» WHAT THE EXERCISE ASKS
As the answer, give every line of the records that includes the word "computer".

» RECORD EXCERPTS

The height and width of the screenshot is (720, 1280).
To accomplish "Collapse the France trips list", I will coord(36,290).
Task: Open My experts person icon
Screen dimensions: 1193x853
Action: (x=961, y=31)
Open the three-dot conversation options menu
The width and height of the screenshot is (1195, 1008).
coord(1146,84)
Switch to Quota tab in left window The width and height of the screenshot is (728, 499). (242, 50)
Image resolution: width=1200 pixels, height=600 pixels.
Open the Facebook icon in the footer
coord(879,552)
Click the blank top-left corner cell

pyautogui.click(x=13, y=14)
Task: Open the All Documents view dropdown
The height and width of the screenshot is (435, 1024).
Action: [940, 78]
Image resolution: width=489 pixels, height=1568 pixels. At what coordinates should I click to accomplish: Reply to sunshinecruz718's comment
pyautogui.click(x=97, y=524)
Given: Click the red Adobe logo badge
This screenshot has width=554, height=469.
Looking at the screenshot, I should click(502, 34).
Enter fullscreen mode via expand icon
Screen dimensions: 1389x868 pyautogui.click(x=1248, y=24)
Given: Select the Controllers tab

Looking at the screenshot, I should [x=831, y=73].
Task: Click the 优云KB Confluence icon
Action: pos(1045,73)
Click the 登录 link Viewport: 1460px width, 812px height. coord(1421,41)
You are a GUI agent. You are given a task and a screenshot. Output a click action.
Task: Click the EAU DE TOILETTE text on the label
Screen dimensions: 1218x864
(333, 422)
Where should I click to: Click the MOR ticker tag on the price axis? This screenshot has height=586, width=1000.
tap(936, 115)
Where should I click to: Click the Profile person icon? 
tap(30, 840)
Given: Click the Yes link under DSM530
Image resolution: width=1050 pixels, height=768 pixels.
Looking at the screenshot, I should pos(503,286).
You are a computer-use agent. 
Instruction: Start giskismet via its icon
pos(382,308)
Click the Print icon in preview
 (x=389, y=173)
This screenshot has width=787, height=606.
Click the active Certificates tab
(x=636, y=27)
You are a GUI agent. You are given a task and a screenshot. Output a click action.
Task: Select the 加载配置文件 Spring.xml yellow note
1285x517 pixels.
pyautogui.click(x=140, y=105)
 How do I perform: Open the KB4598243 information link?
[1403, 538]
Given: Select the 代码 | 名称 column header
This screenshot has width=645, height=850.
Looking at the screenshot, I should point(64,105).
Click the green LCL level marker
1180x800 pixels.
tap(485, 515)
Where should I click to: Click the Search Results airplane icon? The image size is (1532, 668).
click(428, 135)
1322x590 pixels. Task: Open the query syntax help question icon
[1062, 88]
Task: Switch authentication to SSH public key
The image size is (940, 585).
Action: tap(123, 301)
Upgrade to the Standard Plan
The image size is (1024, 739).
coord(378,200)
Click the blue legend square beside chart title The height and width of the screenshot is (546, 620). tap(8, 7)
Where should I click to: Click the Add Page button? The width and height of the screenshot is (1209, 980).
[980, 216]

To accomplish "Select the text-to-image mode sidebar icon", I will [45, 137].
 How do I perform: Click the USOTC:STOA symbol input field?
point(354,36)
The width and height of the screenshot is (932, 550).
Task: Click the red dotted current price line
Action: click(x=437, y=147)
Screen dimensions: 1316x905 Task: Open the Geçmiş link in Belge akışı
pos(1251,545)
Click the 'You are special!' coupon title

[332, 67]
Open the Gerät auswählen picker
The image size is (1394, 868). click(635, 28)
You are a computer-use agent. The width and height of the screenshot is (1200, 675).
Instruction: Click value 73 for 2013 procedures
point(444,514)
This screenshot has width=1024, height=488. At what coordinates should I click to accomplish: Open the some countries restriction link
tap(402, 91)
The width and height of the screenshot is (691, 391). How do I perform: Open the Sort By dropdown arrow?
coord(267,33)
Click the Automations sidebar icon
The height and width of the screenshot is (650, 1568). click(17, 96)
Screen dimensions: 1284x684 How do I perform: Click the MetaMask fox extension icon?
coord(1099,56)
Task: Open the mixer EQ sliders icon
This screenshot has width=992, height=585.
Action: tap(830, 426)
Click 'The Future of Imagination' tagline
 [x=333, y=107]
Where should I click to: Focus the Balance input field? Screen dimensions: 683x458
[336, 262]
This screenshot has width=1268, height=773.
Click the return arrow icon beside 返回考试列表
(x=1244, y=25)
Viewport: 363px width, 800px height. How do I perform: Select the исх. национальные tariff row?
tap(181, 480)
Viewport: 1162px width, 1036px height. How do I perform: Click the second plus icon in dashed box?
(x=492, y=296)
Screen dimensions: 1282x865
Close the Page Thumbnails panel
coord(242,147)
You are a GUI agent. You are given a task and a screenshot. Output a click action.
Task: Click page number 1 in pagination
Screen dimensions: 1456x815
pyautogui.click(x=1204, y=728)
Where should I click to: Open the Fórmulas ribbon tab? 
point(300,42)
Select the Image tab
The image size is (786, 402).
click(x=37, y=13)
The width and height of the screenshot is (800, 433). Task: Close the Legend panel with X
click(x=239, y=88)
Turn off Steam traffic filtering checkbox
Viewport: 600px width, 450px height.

» SOLUTION
You are a computer-use agent. 
You are a computer-use agent. The width and height of the screenshot is (1200, 675).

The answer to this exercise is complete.